It was built in 1999 to commemorate the 400th anniversary of Francesco Borromini’s birth and to celebrate the exhibition at the Cantonal Museum of Art in Lugano. The wooden structure, nearly 33 meters high, was composed of 35’000 planks with a thickness of 4.5 cm, modularly mounted with a separation of 1 cm and held together with steel cables fixed to a steel frame weighing 90 metric tons.
Even though the initial idea was to have it floating on the lake, the model was finally placed on a square platform anchored a few meters from the shore.

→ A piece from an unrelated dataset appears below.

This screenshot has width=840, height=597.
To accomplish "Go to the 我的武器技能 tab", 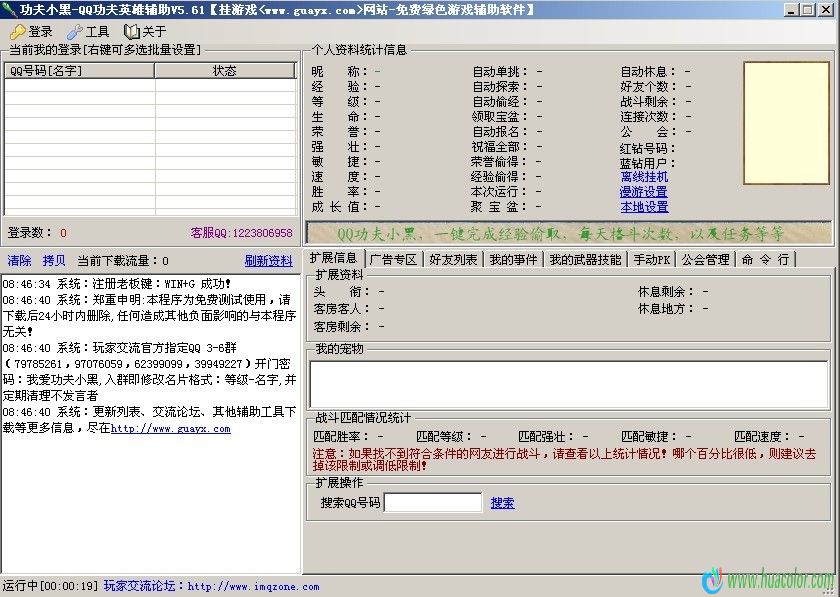I will click(585, 259).
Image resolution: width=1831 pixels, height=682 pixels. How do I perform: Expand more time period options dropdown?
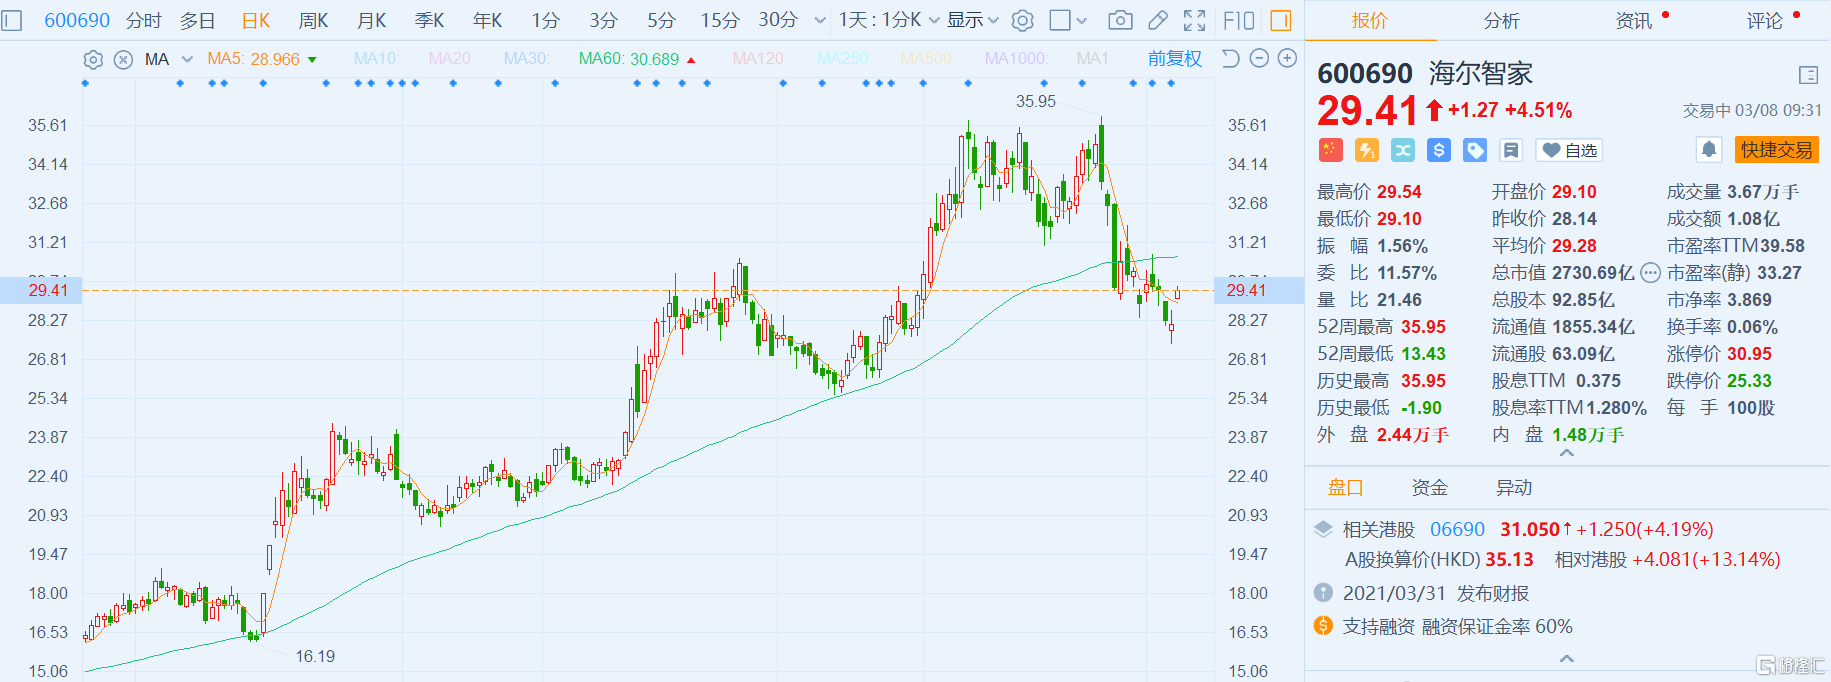click(x=820, y=20)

The contribution of an employment program, supported by the University of Lugano and the Academy of architecture of Mendrisio made it possible to achieve an extraordinary undertaking, thanks to the involvement of dozens of unemployed workers, as well as architects, draftsmen, carpenters and craftsmen. The results from the survey of the complex of San Carlo alle Quattro Fontane, which the Academy of architecture commissioned from Prof.
Sartor in Rome, were the starting point for a program that also represented an educational opportunity, ranging from the graphic processing and survey work to the executive drawings for the model, the shop work to craft the individual planks and various parts and, lastly, the assembly and construction on site. San Carlino graced Lugano lakeside until October 2003, when it was dismantled.